:: Задание ::
Перечислите все высшие ценности, которые, согласно тексту о русской классике, утверждает классика.

Классика утверждает Высшие ценности любви, истины и красоты, величие достойных человеческих дел и устремлений. Русская классика (даже в ее явно «светских» произведениях) имеет несомненным истоком свет Христовой истины. Она непременно и неизменно воссоздает радость бытия.

Христианский дух русской литературы был замечен и внимательными читателями Запада. «Странное явление представляет современная русская литература, — писал во второй половине ХIХ века французский литератор. — Почти целиком принадлежащая скептикам и вольнодумцам (речь шла о революционно-нигилистическом потоке 60-х годов. — В.Т.), она в некотором смысле есть одна из религиознейших в Европе. Тайная основа ее, даже бессознательно, христианская. Романисты прежде всего заняты душой, совестью, миром душевным; они с тревожной заботливостью ищут разрешения задачи жизни и таинственных судеб человечества. Вопреки их рационализму, религиозное чувство проникает всюду, даже туда, откуда его гонят... К ним можно применить одно из прекрасных сравнений одного нашего мыслителя: подобно сосудам, которые пропитаны еще испарившимися благовониями, русская литература, равно как и русская душа, часто бывает пропитана чувством исчезнувшей веры. Из народа, как от земли, поднимается до холодных литературных слоев нечто вроде религиозного испарения»[5].

:: Выдержки из строк ::

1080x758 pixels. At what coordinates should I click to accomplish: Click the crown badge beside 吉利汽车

--

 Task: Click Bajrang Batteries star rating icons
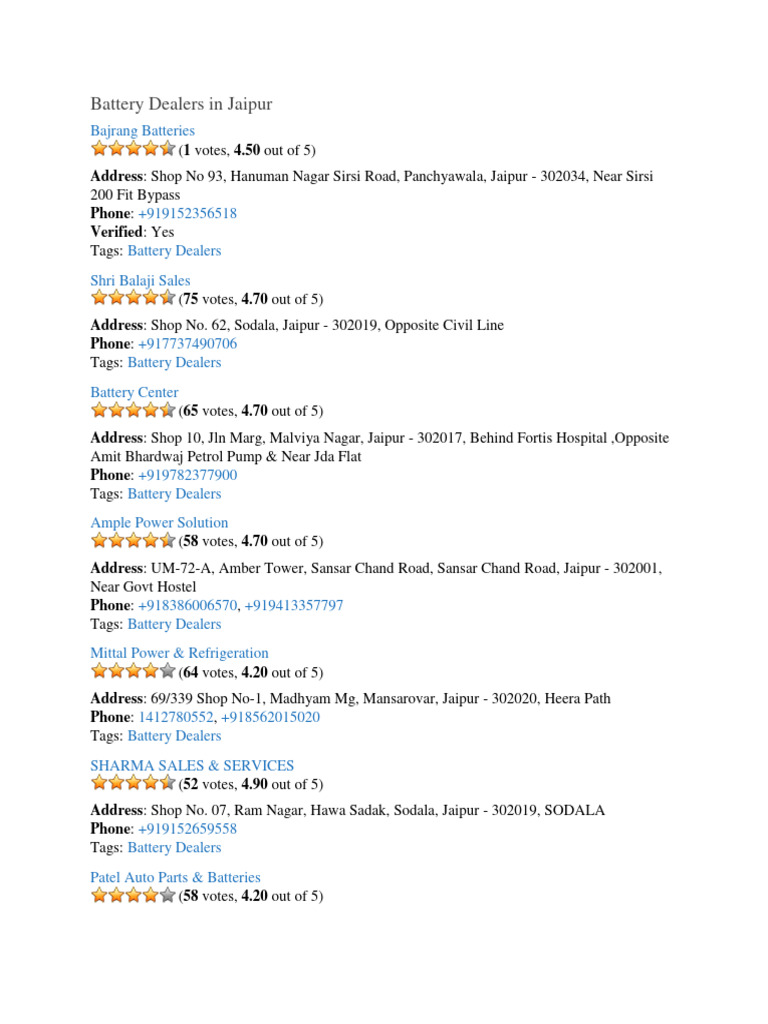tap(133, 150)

==

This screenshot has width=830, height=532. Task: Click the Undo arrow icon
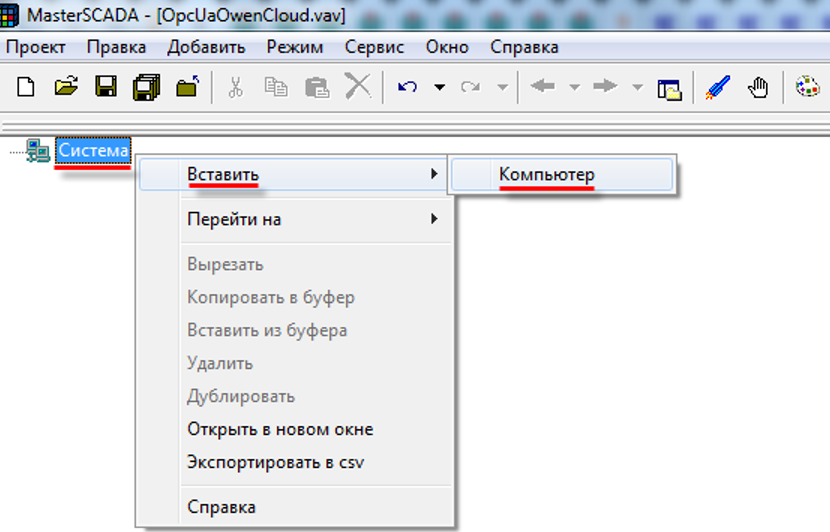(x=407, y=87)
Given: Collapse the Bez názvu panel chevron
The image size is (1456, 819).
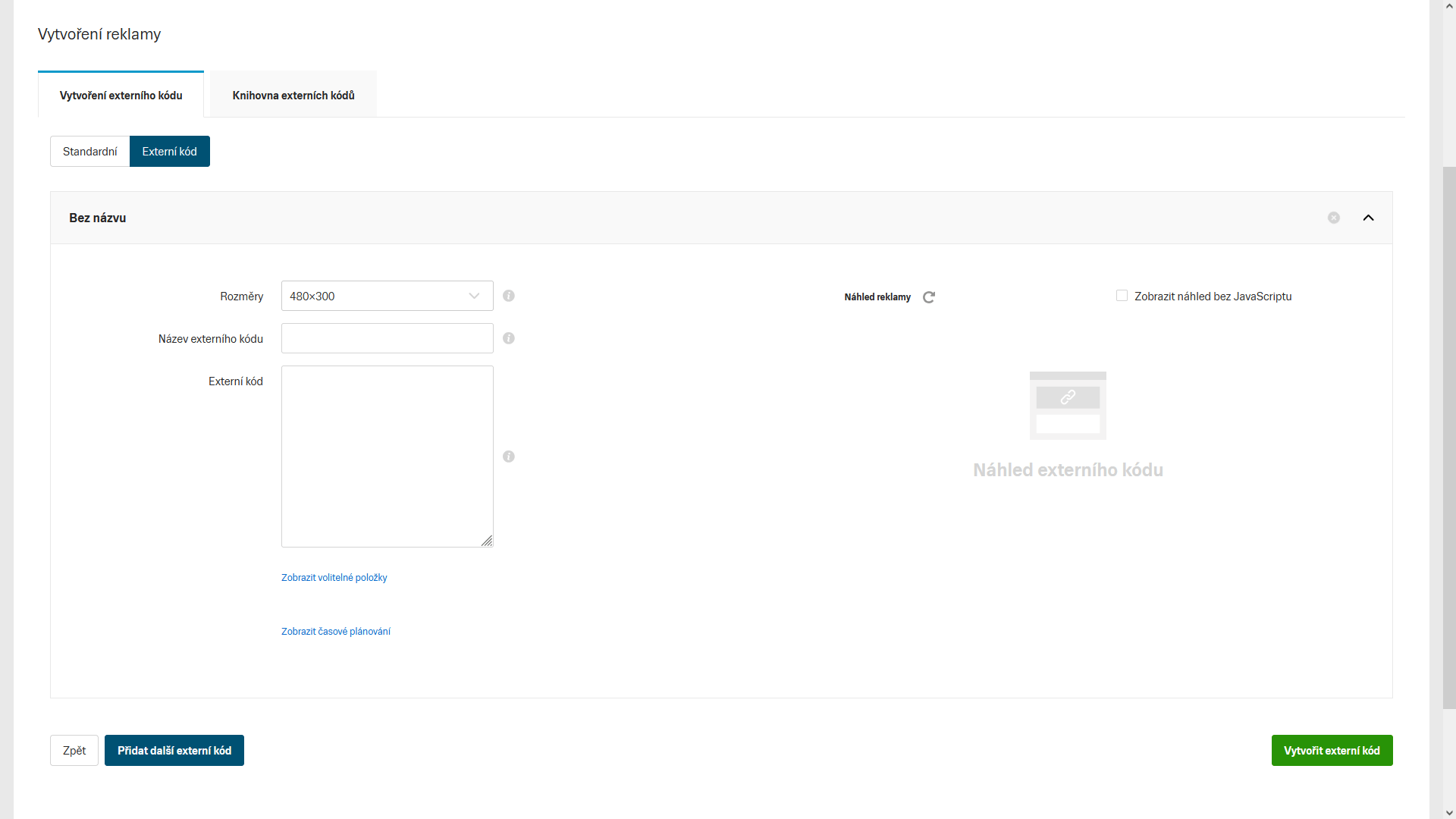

:: Решение ::
Любовь, истина, красота.